Ethics & Responsible Use

GENARCH is an educational resource. All content is population-level and derived from publicly available, peer-reviewed data. The atlas synthesizes genetic epidemiology, environmental health, and molecular biology literature into an accessible knowledge graph for students, educators, researchers, and community members.

No content on this site constitutes medical advice, diagnosis, or treatment recommendation. The atlas does not generate individual risk predictions or clinical decision support. Users seeking medical guidance should consult qualified healthcare professionals.

All visualizations, scores, and summaries describe population-level patterns of genetic architecture and environmental effect modification. Risk shift charts show relative changes across exposure strata at the population level — they do not predict outcomes for any individual.

Polygenic risk score notes are provided for educational context only. GENARCH does not compute, display, or store individual PRS values. Strength scores (0–1) are composite indices for comparing evidence across associations, not measures of personal susceptibility.

GENARCH does not collect, store, or process any personally identifiable information (PII). There are no user accounts, logins, cookies tracking identity, or analytics tied to individuals.

No personal genetic data (VCF, 23andMe, AncestryDNA, or any genotype format) is accepted, uploaded, or processed. The atlas operates entirely on published, aggregate population data.

If analytics are used, they are privacy-preserving and aggregate-only (e.g., Vercel Web Analytics, which does not use cookies or track individual visitors).

GWAS discovery cohorts remain predominantly European-ancestry (~85–90% of participants). This limits the transferability of genetic associations, polygenic risk scores, and gene–environment interaction estimates to non-European populations. Effect sizes, allele frequencies, and linkage disequilibrium patterns vary across ancestries.

Every disease page includes a Population Equity Notes section documenting ancestry representation, transferability limitations, and known data gaps. Where multi-ancestry replication data exists (e.g., PAGE, TOPMed), it is cited alongside European-derived estimates.

GENARCH does not make claims about genetic differences between racial or ethnic groups. Population-level genetic architecture data reflects study design biases, not biological hierarchies. Race is a social construct; ancestry is a genetic concept — both are handled with care throughout the atlas.

The Community Module presents environmental and health data using neutral, non-stigmatizing language. No community, census tract, or region is labeled as “diseased,” “unhealthy,” or “at-risk” in absolute terms. Instead, we use terms such as “higher modeled burden” and “elevated exposure levels” relative to regional or national baselines.

All community-level estimates include uncertainty bounds and explicit limitations (ecological fallacy, data currency, spatial resolution). Socioeconomic data is framed as correlative context, not causal attribution, with explicit acknowledgment of structural determinants of health.

Mechanism briefs are hypothesis-driven syntheses, not validated causal models. They represent the current state of evidence and are subject to revision as new data emerges.

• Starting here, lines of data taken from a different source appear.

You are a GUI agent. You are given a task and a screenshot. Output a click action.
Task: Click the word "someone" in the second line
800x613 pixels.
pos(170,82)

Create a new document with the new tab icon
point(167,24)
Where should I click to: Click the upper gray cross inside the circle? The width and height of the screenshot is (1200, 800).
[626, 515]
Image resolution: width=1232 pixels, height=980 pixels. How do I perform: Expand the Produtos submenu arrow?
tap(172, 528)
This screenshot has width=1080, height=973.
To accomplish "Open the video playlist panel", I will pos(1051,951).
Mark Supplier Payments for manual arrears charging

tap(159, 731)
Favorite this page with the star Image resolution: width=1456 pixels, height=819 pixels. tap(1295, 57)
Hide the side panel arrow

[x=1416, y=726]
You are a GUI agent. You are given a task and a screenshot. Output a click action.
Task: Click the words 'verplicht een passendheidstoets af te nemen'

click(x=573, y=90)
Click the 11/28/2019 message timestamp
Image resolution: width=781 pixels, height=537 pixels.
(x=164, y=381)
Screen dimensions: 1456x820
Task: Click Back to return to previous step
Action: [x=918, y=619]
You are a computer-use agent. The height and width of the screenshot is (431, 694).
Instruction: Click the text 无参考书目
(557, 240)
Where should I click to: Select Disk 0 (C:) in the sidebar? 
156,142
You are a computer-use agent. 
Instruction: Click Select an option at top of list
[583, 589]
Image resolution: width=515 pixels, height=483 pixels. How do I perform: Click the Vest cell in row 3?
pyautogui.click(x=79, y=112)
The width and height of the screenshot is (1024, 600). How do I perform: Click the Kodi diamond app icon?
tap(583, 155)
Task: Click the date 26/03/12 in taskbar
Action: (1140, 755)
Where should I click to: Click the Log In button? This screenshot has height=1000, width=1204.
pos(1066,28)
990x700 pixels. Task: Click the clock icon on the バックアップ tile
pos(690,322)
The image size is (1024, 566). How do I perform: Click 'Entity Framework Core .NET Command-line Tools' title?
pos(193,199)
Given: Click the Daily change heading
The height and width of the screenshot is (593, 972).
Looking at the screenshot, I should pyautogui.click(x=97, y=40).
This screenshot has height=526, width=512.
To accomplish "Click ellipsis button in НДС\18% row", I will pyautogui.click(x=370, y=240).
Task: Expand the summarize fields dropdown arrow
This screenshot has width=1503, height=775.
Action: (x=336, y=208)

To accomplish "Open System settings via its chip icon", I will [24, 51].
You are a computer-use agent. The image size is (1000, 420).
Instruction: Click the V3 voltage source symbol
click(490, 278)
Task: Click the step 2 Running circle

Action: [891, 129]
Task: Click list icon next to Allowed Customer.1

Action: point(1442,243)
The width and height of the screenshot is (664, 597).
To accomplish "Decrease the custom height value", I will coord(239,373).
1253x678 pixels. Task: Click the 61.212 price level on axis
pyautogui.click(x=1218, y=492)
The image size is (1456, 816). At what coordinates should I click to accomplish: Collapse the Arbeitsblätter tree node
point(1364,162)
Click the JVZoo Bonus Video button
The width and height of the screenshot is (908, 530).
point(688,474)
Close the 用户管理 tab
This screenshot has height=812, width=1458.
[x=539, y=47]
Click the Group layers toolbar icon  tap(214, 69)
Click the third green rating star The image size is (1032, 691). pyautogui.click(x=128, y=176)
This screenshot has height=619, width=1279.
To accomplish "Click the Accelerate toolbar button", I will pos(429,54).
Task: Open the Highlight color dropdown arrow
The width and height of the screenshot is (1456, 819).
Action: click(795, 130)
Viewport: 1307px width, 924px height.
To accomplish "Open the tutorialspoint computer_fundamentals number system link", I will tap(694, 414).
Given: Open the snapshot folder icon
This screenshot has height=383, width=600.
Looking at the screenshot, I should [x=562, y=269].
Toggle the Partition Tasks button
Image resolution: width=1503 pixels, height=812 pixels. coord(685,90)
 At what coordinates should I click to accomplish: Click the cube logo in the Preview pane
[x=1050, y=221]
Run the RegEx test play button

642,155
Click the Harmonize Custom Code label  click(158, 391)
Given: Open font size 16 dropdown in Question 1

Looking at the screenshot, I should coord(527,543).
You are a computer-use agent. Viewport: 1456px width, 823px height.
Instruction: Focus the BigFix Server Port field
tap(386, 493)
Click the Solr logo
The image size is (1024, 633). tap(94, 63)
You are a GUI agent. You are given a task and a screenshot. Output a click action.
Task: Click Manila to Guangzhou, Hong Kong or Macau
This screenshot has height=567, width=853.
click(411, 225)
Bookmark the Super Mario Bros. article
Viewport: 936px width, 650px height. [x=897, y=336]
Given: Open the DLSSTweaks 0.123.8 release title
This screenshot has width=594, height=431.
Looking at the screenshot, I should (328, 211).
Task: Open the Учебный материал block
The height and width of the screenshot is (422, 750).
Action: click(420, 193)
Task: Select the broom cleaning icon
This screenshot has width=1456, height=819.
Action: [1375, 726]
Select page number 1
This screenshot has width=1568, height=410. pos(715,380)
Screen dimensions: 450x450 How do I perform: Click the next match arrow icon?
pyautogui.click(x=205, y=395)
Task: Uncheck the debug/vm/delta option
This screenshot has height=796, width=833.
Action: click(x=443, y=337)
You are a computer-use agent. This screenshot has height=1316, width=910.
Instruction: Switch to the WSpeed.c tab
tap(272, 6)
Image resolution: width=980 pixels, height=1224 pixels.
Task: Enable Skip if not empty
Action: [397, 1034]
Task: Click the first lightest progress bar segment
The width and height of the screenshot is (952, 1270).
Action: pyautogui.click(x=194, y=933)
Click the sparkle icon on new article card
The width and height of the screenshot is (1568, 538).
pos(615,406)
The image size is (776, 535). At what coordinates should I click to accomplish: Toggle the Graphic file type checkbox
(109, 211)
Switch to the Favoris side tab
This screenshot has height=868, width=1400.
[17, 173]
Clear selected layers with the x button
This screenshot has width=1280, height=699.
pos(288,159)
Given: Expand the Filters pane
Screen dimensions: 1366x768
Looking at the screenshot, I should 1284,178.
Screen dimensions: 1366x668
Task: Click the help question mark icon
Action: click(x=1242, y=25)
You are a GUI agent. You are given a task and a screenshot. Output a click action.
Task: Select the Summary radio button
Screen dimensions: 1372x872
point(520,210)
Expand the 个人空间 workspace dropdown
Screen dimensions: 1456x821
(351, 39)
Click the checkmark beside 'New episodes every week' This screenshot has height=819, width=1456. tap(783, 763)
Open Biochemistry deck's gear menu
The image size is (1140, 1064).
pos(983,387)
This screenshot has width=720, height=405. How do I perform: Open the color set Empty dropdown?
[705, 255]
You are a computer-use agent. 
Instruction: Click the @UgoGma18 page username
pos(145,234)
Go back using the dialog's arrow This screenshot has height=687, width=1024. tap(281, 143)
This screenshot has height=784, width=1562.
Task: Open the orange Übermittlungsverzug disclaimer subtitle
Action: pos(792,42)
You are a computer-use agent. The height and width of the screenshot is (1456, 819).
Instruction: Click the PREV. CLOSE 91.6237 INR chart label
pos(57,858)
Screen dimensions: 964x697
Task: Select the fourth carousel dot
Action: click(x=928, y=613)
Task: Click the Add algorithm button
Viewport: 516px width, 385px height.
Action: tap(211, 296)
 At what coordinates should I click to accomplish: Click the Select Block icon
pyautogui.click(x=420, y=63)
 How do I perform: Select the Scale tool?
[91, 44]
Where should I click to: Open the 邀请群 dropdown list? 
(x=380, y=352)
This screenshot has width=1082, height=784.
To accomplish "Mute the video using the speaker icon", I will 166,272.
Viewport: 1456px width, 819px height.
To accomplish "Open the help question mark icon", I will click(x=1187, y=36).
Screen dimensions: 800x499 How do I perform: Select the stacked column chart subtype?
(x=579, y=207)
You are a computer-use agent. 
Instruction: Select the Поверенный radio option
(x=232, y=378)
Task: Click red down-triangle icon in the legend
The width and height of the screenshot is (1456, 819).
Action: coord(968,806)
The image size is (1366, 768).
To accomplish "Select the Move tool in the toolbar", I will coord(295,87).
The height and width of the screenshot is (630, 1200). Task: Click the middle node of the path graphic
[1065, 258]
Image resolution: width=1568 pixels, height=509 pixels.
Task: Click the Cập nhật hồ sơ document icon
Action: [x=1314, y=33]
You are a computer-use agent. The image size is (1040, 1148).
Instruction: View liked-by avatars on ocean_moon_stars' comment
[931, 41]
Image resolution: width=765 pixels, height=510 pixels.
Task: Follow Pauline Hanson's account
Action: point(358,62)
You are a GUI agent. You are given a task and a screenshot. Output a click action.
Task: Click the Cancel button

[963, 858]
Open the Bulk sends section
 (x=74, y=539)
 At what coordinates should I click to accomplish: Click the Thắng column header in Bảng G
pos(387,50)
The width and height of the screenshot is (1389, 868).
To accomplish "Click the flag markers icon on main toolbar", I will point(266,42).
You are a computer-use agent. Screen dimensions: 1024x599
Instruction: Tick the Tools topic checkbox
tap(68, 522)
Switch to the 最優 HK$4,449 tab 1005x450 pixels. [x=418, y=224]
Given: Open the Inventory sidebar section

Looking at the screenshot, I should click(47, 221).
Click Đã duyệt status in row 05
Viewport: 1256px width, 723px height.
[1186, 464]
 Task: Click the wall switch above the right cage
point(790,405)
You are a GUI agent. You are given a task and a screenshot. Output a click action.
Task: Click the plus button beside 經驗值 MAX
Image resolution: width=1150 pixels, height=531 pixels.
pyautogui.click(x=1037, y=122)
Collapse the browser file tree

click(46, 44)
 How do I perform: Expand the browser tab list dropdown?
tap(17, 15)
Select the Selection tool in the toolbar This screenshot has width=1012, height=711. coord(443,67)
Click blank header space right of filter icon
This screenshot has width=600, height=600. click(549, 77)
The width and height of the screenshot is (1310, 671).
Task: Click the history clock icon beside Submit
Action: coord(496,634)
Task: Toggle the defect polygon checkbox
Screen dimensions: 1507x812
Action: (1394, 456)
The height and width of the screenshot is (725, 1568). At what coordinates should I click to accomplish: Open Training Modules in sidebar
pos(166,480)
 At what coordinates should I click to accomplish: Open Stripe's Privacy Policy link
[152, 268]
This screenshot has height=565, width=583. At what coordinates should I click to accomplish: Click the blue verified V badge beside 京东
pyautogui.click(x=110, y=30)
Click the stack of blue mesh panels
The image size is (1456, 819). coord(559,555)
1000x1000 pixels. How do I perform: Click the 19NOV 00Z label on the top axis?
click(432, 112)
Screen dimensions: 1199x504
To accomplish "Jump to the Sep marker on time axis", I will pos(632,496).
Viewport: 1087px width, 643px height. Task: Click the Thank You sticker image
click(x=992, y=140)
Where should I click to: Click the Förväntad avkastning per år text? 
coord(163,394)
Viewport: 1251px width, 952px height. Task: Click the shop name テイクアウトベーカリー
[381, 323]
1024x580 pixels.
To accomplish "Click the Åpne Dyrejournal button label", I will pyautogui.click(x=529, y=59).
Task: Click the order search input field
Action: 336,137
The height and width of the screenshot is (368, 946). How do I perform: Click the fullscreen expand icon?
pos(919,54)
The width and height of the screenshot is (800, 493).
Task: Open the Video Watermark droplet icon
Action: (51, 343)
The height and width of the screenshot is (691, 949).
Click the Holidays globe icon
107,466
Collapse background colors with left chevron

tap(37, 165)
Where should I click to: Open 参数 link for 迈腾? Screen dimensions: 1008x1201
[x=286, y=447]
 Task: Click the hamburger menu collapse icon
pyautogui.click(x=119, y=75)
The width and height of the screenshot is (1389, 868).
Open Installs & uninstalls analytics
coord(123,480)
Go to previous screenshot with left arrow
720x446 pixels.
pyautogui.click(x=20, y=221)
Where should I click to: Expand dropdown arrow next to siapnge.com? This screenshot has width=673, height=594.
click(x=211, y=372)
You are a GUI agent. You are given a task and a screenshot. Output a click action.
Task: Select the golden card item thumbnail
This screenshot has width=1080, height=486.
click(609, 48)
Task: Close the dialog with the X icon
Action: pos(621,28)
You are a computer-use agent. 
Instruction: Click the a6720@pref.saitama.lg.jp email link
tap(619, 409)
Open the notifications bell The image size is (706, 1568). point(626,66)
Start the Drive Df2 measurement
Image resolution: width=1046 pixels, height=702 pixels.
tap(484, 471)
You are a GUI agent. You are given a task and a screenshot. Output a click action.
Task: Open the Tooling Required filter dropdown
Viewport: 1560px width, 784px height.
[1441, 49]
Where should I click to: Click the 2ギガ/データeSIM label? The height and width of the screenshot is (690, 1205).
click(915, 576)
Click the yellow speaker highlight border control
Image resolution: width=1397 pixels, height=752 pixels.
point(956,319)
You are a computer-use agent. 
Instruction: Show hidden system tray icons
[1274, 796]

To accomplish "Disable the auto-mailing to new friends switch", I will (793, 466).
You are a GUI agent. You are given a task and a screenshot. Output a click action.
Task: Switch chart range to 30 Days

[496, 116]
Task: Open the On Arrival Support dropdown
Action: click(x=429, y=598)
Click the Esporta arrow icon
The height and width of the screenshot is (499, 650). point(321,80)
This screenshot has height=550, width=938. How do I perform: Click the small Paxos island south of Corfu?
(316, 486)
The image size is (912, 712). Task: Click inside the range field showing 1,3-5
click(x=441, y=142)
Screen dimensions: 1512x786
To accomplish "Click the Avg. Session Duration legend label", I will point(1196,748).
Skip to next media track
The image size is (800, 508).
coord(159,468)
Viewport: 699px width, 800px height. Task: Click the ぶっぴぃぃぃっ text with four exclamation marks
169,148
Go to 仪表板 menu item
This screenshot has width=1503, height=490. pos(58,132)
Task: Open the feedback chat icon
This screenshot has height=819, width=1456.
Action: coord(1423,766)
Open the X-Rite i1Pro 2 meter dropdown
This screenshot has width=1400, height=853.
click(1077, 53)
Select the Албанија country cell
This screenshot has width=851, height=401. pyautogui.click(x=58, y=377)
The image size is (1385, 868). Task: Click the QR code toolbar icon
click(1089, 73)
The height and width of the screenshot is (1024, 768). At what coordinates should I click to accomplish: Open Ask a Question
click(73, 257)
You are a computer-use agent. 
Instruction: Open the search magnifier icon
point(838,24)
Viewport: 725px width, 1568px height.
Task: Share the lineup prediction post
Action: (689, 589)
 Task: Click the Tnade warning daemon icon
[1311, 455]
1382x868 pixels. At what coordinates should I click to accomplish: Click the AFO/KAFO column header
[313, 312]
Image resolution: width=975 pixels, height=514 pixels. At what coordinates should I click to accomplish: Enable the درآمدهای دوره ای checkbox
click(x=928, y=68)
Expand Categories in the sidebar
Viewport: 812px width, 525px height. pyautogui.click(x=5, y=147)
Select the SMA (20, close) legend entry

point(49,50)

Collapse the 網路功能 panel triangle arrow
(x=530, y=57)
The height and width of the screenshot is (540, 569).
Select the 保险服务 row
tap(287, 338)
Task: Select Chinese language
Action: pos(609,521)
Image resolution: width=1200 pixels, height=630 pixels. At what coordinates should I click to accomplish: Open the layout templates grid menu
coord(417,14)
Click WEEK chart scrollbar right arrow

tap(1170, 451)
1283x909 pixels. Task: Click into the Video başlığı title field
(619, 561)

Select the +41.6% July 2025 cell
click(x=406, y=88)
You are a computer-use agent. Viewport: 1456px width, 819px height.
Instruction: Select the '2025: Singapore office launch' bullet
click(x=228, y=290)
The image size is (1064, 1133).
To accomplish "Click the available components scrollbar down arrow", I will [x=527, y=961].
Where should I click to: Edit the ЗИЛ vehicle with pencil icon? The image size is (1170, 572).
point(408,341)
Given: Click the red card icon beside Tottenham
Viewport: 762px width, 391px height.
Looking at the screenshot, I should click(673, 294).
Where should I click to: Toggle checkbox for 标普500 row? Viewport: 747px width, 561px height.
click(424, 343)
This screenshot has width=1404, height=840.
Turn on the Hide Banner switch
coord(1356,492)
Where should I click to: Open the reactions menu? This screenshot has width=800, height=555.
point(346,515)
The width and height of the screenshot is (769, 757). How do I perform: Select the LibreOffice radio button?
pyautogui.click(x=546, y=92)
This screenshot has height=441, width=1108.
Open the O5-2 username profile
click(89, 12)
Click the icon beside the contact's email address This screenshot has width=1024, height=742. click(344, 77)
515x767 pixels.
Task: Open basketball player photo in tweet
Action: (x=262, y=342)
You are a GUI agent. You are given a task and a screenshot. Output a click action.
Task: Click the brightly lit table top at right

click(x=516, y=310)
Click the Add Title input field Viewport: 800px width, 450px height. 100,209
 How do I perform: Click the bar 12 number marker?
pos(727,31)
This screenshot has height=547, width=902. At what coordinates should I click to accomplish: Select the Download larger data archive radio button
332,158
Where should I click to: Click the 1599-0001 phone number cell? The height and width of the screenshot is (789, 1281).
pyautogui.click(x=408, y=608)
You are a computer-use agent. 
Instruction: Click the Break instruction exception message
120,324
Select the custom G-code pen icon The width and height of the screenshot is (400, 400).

Confidence ratings (low / medium / high) reflect evidence convergence across curated sources — they do not represent certainty. A “high” confidence rating means multiple independent evidence types converge, not that the association is proven.

Strength scores are composite measures normalized to [0, 1] and should not be interpreted as absolute effect sizes. They are designed for relative comparison across associations within the atlas, not for clinical or regulatory decision-making.

All content is subject to the biases and limitations of the underlying data sources, including publication bias, cohort selection effects, and temporal gaps between data collection and atlas publication.